== To do ==
Every entry below is to be returned unchanged. Images are not part of the copy.

Start of Entries provided

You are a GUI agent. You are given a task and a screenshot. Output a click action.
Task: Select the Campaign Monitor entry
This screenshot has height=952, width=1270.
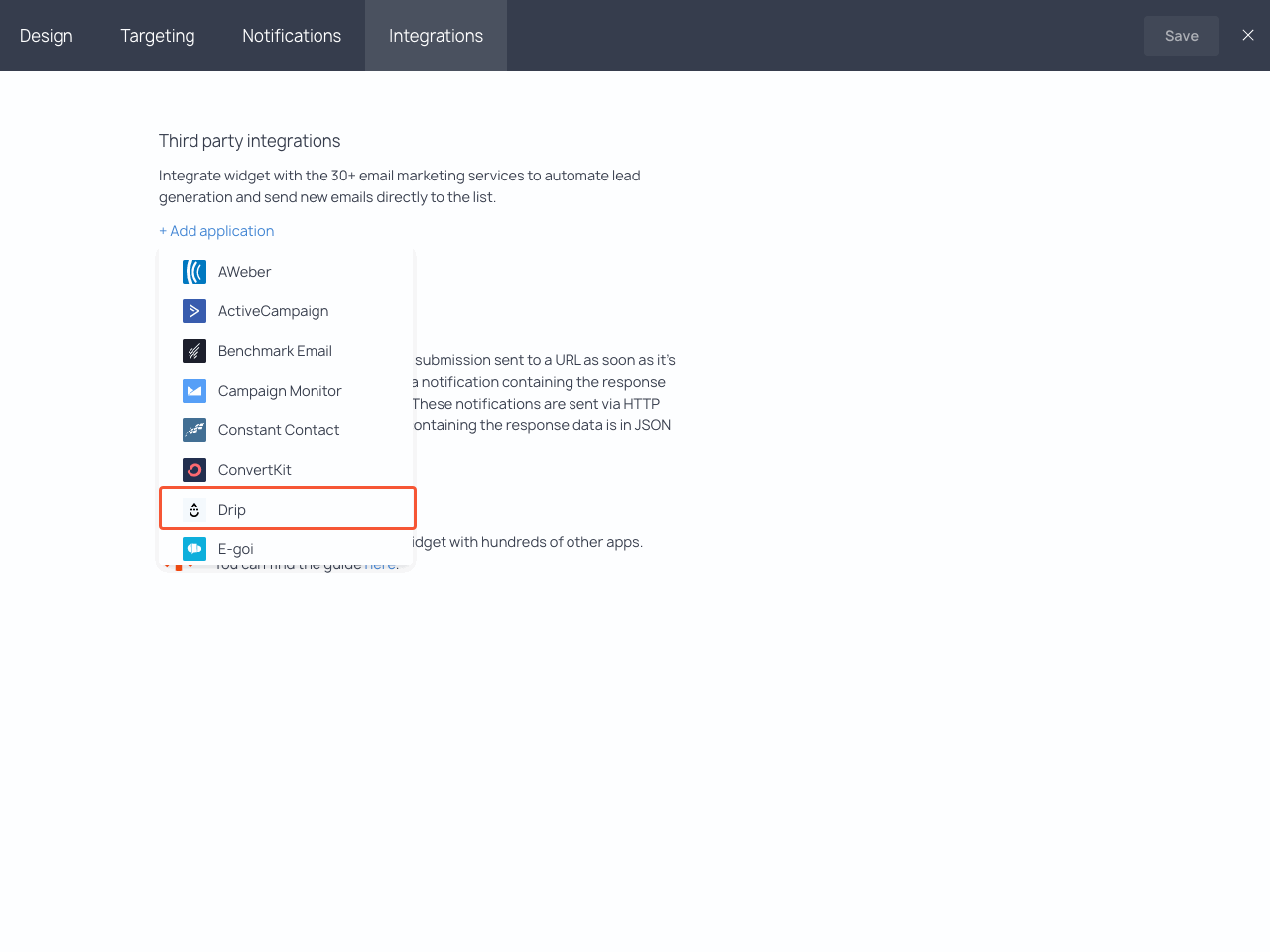pos(280,391)
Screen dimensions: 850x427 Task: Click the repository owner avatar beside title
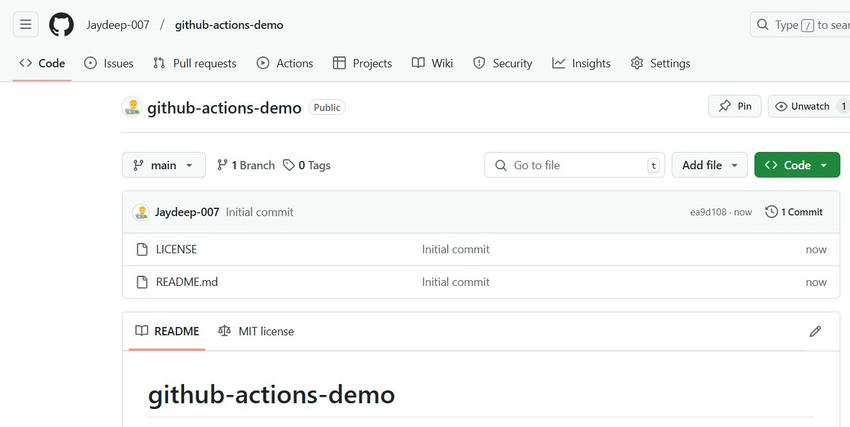tap(132, 108)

End of Entries provided

== Exercise output ==
You are a GUI agent. You are given a task and a screenshot. Output a click action.
Task: Select the Campaign Monitor entry
This screenshot has height=952, width=1270.
pos(280,391)
Screen dimensions: 850x427 Task: Click the repository owner avatar beside title
tap(132, 108)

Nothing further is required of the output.